**Information supplied**.
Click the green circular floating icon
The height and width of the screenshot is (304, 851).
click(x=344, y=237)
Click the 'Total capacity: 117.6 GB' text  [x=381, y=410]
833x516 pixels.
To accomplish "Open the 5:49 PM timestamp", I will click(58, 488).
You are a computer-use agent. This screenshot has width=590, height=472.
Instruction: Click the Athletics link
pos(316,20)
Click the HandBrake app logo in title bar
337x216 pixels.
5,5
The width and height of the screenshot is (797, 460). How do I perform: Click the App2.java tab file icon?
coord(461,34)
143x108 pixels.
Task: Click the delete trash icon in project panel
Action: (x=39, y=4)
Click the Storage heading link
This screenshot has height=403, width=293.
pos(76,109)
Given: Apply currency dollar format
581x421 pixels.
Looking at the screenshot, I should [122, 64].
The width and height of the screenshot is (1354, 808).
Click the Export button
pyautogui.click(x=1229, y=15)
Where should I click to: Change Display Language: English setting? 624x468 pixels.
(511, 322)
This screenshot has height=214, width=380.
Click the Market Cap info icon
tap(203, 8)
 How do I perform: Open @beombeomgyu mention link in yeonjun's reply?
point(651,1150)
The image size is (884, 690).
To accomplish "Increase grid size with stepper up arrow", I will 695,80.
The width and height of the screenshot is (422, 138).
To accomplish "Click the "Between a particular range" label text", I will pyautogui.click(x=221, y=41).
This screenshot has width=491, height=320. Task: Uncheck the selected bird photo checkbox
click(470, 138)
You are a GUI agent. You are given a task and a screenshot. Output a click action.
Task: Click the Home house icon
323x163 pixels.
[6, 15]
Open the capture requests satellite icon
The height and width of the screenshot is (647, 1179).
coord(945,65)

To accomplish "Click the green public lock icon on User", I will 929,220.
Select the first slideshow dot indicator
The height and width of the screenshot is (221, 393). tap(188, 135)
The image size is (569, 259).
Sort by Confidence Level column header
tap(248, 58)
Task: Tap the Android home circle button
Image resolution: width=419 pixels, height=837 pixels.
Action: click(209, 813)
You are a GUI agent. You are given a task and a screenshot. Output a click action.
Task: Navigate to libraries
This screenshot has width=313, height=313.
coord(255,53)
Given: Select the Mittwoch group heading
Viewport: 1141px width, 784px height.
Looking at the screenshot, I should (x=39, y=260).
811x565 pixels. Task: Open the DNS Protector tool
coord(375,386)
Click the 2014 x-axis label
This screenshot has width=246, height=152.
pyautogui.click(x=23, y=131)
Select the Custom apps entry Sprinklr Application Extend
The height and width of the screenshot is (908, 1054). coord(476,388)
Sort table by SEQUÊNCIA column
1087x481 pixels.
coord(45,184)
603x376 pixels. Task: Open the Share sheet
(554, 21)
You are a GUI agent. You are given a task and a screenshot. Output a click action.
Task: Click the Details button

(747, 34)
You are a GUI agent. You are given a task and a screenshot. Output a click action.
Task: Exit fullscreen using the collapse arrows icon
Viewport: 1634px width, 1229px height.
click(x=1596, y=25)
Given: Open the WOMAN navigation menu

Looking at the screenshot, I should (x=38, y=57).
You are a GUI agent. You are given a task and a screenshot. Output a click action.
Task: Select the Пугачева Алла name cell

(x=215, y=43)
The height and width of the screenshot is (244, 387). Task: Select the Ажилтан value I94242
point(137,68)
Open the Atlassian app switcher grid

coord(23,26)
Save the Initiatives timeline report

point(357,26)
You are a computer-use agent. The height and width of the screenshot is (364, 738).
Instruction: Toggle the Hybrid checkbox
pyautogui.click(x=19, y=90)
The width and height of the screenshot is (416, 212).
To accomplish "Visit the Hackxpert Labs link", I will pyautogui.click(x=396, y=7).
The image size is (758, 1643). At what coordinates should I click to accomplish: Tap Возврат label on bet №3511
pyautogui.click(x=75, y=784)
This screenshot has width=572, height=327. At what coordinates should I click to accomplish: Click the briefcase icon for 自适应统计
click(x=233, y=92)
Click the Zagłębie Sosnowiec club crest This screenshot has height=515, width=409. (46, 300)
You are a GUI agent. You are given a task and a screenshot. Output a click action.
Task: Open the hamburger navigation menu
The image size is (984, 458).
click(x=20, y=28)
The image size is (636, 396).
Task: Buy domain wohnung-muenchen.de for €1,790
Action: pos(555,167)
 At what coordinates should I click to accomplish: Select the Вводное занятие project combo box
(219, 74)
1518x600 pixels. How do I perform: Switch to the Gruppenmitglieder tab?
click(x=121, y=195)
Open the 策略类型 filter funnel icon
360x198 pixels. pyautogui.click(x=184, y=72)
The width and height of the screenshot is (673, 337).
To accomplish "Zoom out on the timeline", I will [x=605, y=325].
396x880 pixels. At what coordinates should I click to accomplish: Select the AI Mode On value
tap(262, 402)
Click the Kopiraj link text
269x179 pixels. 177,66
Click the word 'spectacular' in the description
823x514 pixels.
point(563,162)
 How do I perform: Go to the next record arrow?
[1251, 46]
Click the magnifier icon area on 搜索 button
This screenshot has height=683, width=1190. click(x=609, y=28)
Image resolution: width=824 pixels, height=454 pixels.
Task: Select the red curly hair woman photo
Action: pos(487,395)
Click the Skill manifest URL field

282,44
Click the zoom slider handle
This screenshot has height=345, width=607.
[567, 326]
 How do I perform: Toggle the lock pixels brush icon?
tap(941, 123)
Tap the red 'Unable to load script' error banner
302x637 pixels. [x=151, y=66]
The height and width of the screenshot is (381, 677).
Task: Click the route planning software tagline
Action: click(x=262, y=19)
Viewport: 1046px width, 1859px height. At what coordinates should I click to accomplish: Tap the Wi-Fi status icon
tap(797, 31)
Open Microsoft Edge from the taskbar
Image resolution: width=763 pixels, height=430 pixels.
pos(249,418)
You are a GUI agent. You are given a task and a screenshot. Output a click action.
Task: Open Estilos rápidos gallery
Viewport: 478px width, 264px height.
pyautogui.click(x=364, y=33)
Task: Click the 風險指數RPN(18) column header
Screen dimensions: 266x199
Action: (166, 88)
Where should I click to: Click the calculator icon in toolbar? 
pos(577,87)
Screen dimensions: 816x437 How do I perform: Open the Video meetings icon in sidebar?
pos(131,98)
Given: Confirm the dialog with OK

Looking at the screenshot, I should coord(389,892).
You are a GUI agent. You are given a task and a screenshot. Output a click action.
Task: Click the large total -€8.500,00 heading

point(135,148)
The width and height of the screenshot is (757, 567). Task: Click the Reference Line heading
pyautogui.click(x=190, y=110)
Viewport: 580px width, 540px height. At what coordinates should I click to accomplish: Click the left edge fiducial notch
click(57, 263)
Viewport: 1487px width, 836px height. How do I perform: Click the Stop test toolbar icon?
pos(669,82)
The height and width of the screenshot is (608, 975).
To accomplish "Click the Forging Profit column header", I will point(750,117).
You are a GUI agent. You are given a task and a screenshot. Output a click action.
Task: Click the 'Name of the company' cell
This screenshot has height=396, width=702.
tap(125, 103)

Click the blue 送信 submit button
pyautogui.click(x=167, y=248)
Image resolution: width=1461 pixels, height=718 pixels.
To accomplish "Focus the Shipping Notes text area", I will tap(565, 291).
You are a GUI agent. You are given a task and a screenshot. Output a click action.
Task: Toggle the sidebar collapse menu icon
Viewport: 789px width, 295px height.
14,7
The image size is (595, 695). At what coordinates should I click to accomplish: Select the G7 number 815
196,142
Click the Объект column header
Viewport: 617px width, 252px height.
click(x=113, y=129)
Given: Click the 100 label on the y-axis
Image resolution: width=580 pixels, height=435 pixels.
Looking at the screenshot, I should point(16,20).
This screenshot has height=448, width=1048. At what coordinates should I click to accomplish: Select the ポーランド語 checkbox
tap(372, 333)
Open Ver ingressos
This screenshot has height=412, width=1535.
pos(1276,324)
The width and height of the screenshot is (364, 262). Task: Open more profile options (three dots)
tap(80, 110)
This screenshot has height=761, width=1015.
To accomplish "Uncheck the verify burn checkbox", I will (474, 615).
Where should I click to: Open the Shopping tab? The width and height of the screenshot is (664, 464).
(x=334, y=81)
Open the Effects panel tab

**Task objective**. Whenever the word "computer" occurs in a line of the listing above, return that line.

**Reply**.
You are a computer-use agent. This screenshot has width=590, height=472.
You are a computer-use agent. The height and width of the screenshot is (364, 738).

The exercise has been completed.